Da redação
O Senado aprovou nesta quarta-feira (11) o PL 750/2026, que autoriza o uso de inteligência artificial para monitorar agressores e proteger vítimas de violência doméstica. A proposta, apresentada pelo senador Eduardo Braga (MDB-AM), cria o Programa Nacional de Monitoramento de Agressores com Uso de Tecnologia por Inteligência Artificial (PNM-IA) e seguirá agora para análise da Câmara dos Deputados.

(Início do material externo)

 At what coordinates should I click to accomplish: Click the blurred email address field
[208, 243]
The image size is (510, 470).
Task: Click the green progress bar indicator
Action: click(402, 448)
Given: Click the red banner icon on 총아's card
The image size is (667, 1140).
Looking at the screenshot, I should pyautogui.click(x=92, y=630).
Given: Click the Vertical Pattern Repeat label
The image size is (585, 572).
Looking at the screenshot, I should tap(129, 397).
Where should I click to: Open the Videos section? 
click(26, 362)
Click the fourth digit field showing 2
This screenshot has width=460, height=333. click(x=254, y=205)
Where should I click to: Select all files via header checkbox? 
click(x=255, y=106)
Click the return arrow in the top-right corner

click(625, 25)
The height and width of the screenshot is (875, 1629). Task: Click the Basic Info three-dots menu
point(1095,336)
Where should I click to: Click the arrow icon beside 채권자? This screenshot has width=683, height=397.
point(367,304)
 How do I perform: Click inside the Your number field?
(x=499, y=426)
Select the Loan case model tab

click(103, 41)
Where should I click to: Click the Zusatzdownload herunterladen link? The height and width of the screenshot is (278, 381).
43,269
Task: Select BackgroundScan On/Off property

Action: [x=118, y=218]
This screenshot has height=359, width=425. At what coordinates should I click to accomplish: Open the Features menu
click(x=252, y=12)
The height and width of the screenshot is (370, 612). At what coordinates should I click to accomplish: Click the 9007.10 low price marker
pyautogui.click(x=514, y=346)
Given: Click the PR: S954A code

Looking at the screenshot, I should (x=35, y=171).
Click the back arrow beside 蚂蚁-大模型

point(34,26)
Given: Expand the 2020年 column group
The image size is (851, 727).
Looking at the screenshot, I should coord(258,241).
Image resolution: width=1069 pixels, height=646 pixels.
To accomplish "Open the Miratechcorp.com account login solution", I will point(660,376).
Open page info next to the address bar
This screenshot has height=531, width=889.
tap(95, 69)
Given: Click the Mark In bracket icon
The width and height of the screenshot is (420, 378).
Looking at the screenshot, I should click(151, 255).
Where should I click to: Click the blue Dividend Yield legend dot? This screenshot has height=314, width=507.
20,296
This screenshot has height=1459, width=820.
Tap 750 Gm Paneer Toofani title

Segundo dados do Conselho Nacional de Justiça (CNJ), em 2025 foram concedidos 621.202 pedidos de medidas protetivas, uma média de 70 por hora. O programa prevê o uso de aplicativos com botão de emergência e o monitoramento de agressores por meio de tornozeleiras eletrônicas ou dispositivos similares, capazes de registrar localização e dados biométricos, além de identificar automaticamente violações de distância mínima determinada pela Justiça.
O sistema contará com uma plataforma informatizada de inteligência artificial para detectar em tempo real o descumprimento das medidas e emitir alertas imediatos às autoridades. As vítimas também poderão utilizar aplicativos e dispositivos vestíveis para receber alertas caso o agressor se aproxime, acessar histórico de violações e canais de orientação sobre direitos. O uso desses recursos será gratuito e condicionado ao consentimento da vítima.
O projeto ainda prevê a criação de um banco de dados nacional sobre agressores monitorados, com técnicas de aprendizado de máquina para identificar padrões de reincidência e emitir alertas preventivos em situações suspeitas. Os dados ajudarão no diagnóstico e na formulação de políticas públicas para o enfrentamento da violência contra a mulher.
A relatora, senadora Daniella Ribeiro (PP-PB), fez mudanças no texto, incluindo a integração do monitoramento ao Programa Antes que Aconteça, aprovado recentemente no Senado, e retirando a reabilitação obrigatória, já prevista em outra legislação. As despesas para implementação poderão ser cobertas por recursos próprios, parcerias ou doações.